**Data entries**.
# # # #
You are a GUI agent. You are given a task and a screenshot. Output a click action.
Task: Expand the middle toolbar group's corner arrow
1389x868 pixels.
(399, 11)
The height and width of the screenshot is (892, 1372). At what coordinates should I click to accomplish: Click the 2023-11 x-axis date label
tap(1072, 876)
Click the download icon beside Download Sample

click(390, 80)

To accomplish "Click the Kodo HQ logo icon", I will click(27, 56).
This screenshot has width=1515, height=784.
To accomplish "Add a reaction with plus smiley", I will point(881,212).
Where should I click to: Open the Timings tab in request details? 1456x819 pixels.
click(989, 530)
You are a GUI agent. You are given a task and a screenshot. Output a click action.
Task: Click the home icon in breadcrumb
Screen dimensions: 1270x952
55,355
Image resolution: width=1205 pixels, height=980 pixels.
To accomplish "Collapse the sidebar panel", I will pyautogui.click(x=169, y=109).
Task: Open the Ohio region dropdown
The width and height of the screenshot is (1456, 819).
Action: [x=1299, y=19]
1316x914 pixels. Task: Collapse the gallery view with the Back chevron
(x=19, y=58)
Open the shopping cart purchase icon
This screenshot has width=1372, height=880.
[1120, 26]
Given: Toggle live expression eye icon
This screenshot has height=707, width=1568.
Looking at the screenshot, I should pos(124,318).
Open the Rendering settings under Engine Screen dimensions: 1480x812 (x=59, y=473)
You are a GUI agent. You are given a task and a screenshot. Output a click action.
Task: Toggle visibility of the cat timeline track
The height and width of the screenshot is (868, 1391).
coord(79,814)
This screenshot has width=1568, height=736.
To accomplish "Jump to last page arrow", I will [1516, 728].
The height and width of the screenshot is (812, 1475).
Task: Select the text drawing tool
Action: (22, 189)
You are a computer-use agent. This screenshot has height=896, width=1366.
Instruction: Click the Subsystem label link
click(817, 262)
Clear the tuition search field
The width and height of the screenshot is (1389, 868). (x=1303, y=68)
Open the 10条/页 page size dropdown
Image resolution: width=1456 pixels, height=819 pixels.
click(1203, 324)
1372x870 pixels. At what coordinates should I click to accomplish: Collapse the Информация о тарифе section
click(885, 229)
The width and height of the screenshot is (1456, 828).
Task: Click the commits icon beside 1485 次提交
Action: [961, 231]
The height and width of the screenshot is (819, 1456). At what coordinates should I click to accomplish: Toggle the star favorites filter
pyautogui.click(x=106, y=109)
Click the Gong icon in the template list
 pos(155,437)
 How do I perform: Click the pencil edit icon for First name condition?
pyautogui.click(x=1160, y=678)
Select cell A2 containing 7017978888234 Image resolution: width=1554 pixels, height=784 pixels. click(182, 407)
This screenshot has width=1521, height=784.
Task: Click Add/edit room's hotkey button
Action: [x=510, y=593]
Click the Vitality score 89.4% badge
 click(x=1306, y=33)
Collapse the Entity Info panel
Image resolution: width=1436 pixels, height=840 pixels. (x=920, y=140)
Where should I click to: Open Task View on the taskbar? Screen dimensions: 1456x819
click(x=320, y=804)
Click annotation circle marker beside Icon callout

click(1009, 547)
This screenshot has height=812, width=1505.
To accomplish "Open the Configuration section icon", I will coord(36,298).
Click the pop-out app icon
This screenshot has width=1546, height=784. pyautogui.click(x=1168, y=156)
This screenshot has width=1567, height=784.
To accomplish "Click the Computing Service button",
# # # #
**What to do**. Transcribe exactly, starting at the line with "Collapse the Entity Info panel" and continuing through the last line of the data above; leave out all earlier lines.

**Answer**.
Collapse the Entity Info panel
Image resolution: width=1436 pixels, height=840 pixels. (x=920, y=140)
Where should I click to: Open Task View on the taskbar? Screen dimensions: 1456x819
click(x=320, y=804)
Click annotation circle marker beside Icon callout

click(1009, 547)
This screenshot has height=812, width=1505.
To accomplish "Open the Configuration section icon", I will coord(36,298).
Click the pop-out app icon
This screenshot has width=1546, height=784. pyautogui.click(x=1168, y=156)
This screenshot has width=1567, height=784.
To accomplish "Click the Computing Service button",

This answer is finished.